Com o título “A Democracia Vendida e o Ciclo do Poder Corrompido”, eis artigo de Maurício Filizola, empresário e diretor do Sincofarma-CE. “Quando esses políticos compram votos, não o fazem com recursos próprios. O dinheiro usado para financiar suas campanhas é desviado de escolas que não foram construídas, hospitais sem remédios, creches sem vagas”, expõe o articulista.
Confira:
Há uma ironia cruel no funcionamento do sistema político brasileiro, onde a força do voto – tão celebrada em campanhas eleitorais – é, na prática, uma moeda de troca. Não é o eleitor que escolhe o político; é o político que compra o eleitor. E assim, a democracia, que deveria ser o palco da representação popular, torna-se um teatro de ilusões sustentado por práticas escusas que começam na base e se consolidam no topo.
Tudo começa nas periferias, nas comunidades carentes, onde as lideranças locais são cooptadas por políticos para montar suas “listas”. Cada nome na lista representa um voto potencial, comprado por valores que variam entre R$ 100 e R$ 200. O líder comunitário embolsa uma parte, repassa o resto para o eleitor, e o ciclo se fecha. Vender o voto passa a ser, para muitos, uma necessidade diante da ausência de políticas públicas efetivas. Mas o que parece um ganho momentâneo para o eleitor é, na verdade, um prejuízo colossal para todos.

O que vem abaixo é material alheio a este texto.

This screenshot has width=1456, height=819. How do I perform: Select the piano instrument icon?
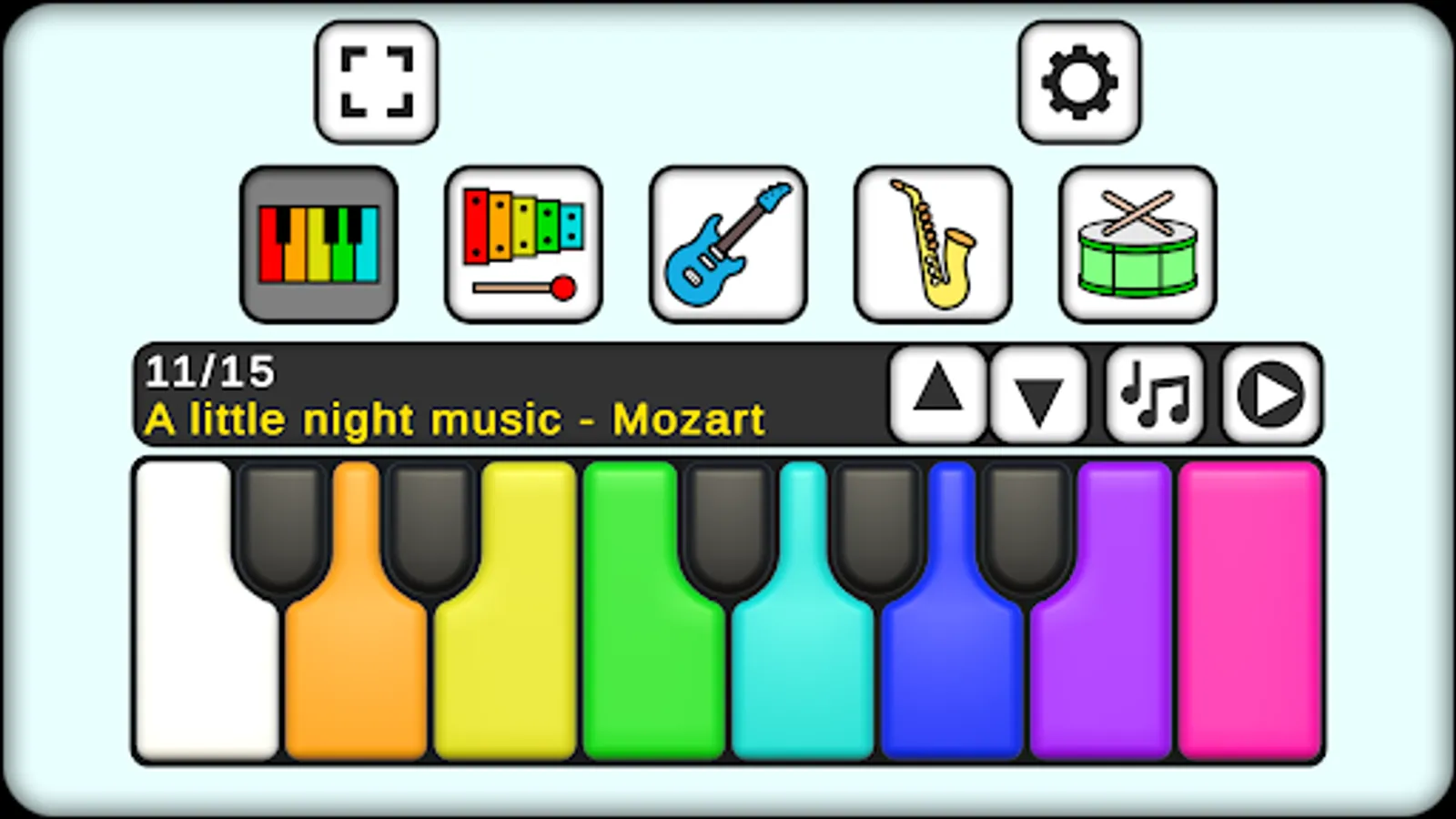[x=318, y=244]
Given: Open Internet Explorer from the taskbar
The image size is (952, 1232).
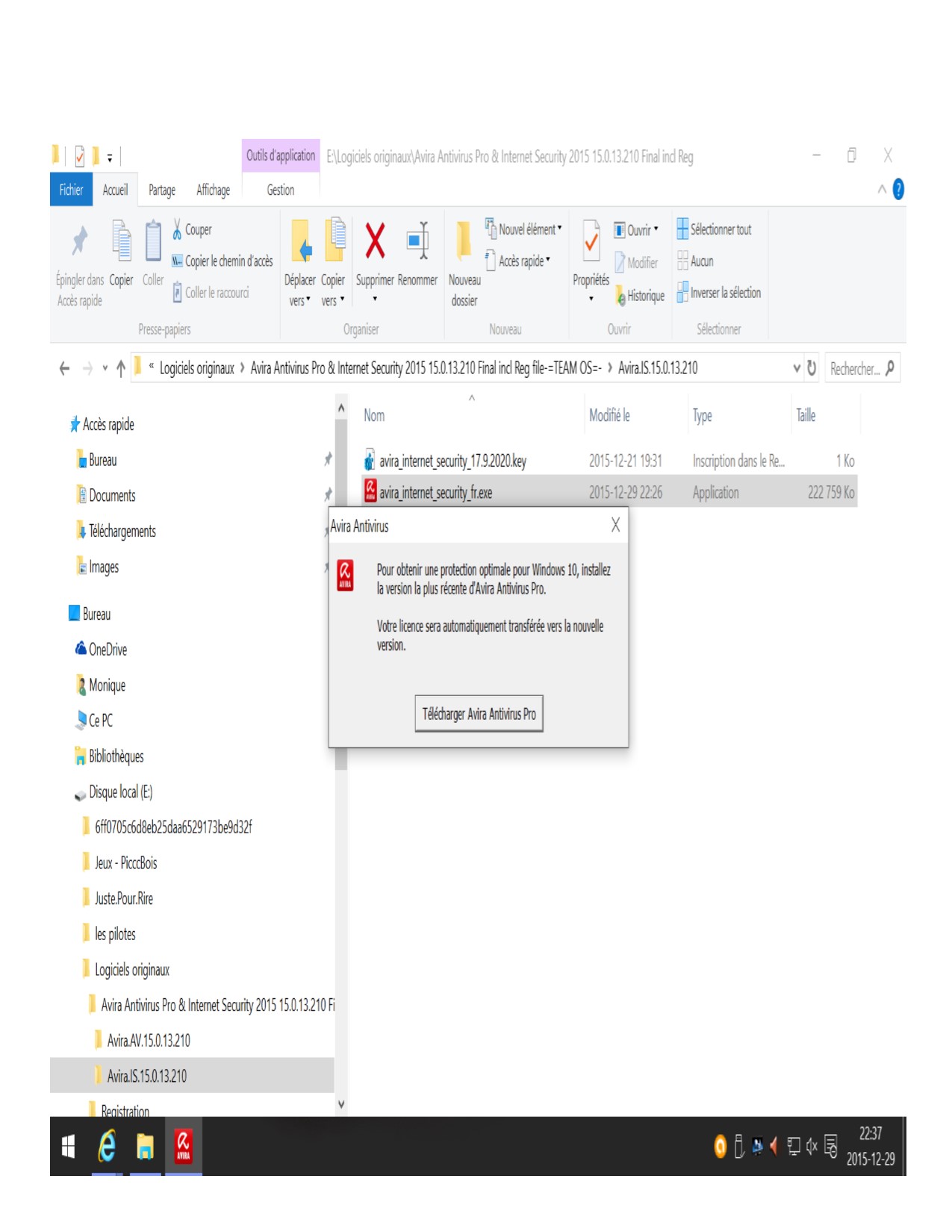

Quando esses políticos compram votos, não o fazem com recursos próprios. O dinheiro usado para financiar suas campanhas é desviado de escolas que não foram construídas, hospitais sem remédios, creches sem vagas. Após eleitos, o ciclo de corrupção se amplifica. Em Brasília, esses mesmos políticos negociam emendas parlamentares, destinadas supostamente a beneficiar estados e municípios. As chamadas “emendas PIX” deveriam ser ferramentas para suprir necessidades locais, mas se tornam veículos de enriquecimento ilícito.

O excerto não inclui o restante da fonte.